File: data_output.txt
Description: Results of the F1_Hybrid_Hypoxia.do file printed to a .txt file for those without access to Stata 18.
Code/software
Stata 18 for the .do file.
RStudio v. 2023.06.2+561 for the .rmd file.
Copepods were collected from four locations along the California coastline in December 2019 and August 2021 under collection permits S-192510001-19262-001 and S-192510001-21127-001. All copepods were then transported to the University of North Carolina at Chapel Hill where they were maintained for experiments. Gravid females from each population were transferred to petri dishes with artificial sea water (ASW) and stored in a 12L:12D light cycle at 20°C for at least one month (equivalent to one generation) prior to testing.
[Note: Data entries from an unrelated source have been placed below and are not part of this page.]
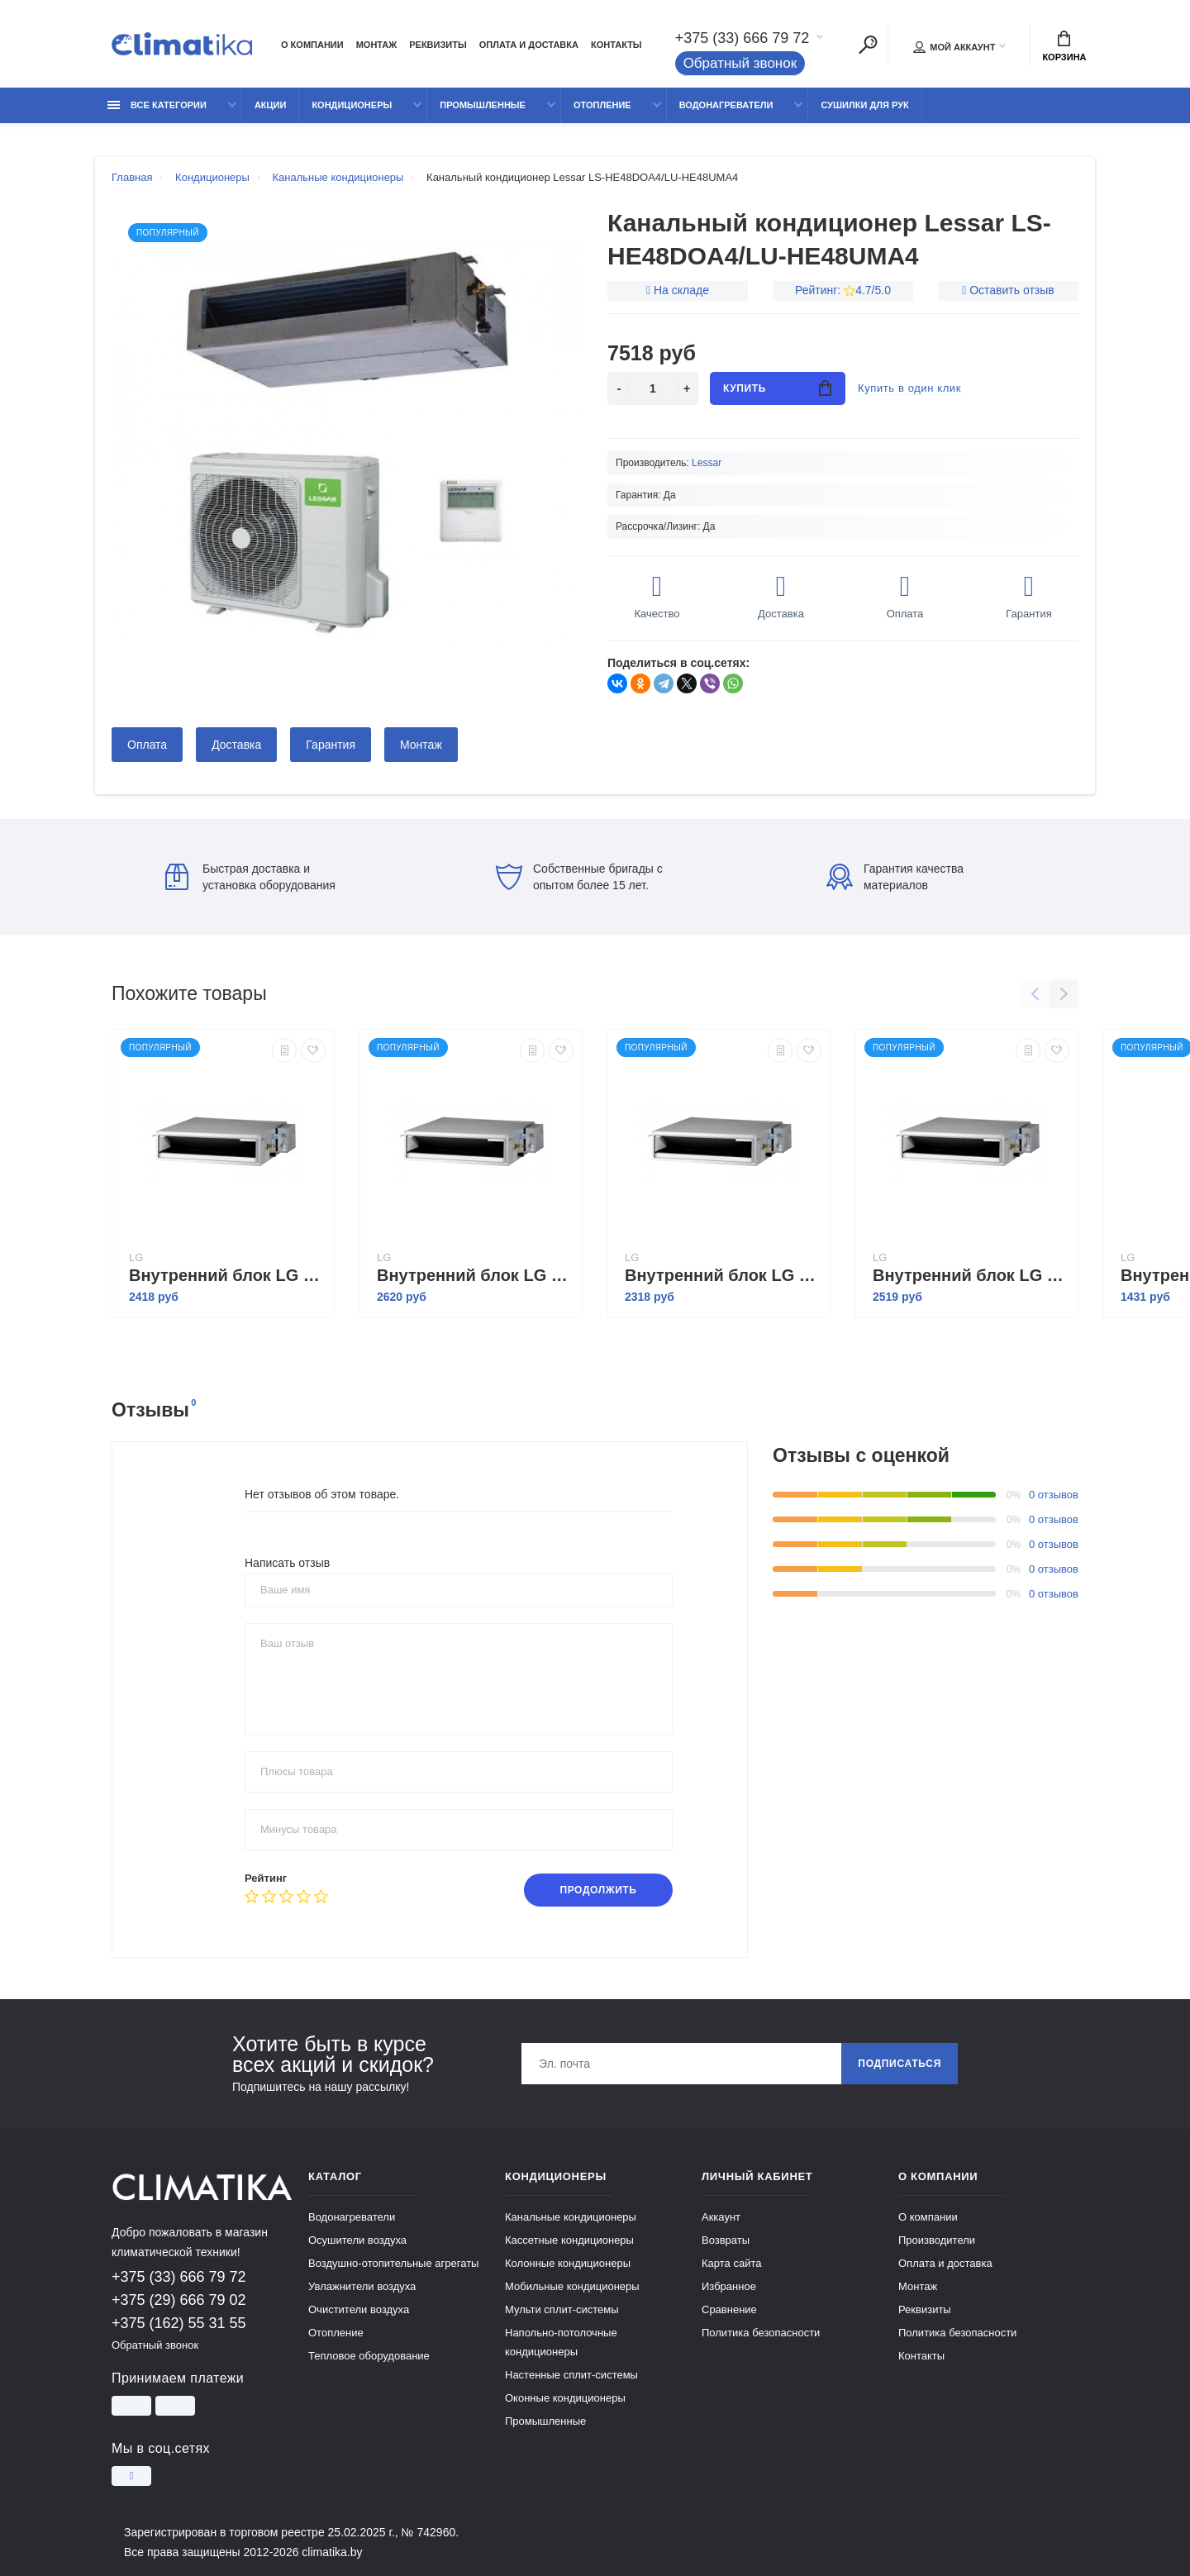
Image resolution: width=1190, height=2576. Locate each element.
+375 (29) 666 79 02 (179, 2300)
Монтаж (376, 45)
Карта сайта (731, 2263)
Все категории (157, 105)
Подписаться (899, 2063)
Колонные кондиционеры (568, 2263)
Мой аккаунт (954, 47)
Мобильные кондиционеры (572, 2286)
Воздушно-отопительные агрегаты (393, 2263)
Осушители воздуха (357, 2240)
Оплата (147, 744)
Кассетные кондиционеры (569, 2240)
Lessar (706, 463)
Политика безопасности (761, 2332)
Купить (777, 388)
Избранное (729, 2286)
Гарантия (330, 744)
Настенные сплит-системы (571, 2375)
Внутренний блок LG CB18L (227, 1275)
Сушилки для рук (864, 105)
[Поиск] (867, 44)
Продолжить (597, 1890)
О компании (312, 45)
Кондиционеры (352, 105)
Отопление (602, 105)
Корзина (1064, 46)
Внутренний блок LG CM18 (723, 1275)
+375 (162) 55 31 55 (179, 2323)
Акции (271, 105)
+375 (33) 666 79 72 (742, 38)
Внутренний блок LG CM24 (971, 1275)
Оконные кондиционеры (565, 2398)
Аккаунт (721, 2217)
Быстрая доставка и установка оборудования (250, 877)
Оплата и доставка (528, 45)
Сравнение (729, 2309)
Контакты (616, 45)
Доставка (236, 744)
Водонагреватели (726, 105)
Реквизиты (438, 45)
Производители (936, 2240)
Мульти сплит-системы (562, 2309)
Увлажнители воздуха (362, 2286)
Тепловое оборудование (369, 2356)
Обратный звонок (740, 63)
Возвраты (726, 2240)
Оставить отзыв (1011, 290)
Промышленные (483, 105)
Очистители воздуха (358, 2309)
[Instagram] (131, 2476)
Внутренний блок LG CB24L (475, 1275)
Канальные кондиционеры (570, 2217)
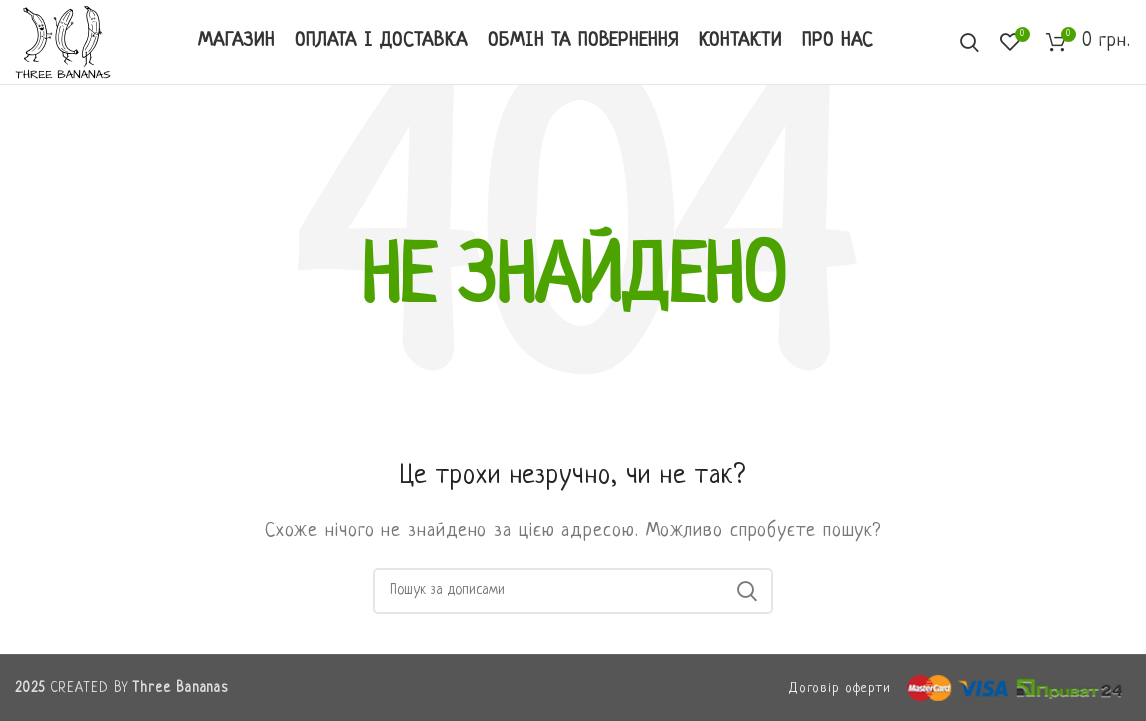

Salinity was adjusted to 35 ppt, and ground commercial fish flakes, which served as food, were added ad libitum every other week. F1 hybrids were generated by placing virgin females of one population with virgin males from a second population. Copepods were grouped by sex and population then placed in aggregates of 5 into arenas of a water bath. Temperature was maintained at 20°C by a cooling tower that circulated chilled water through the water bath, and the water bath was kept inside a custom-built glove box. An air stone placed in the water bath was used to deliver gas into the water continuously. Nitrogen gas was delivered to the water bath until the dissolved oxygen level reached 0.05 mg/L or less and maintained for 20 hours, then atmospheric air was delivered for 10 hours. At the end of the assay, copepods were prodded gently with a needle probe to prompt a swimming response, and, if copepods did not swim away, they were assumed to be dead. After each assay, all copepods were sacrificed, individually lysed, and genotyped. After lysis, a portion of the mitochondrial DNA was amplified via polymerase chain reaction (PCR) using population specific primers. Any confirmed heteroplasmic individuals were excluded from further analysis.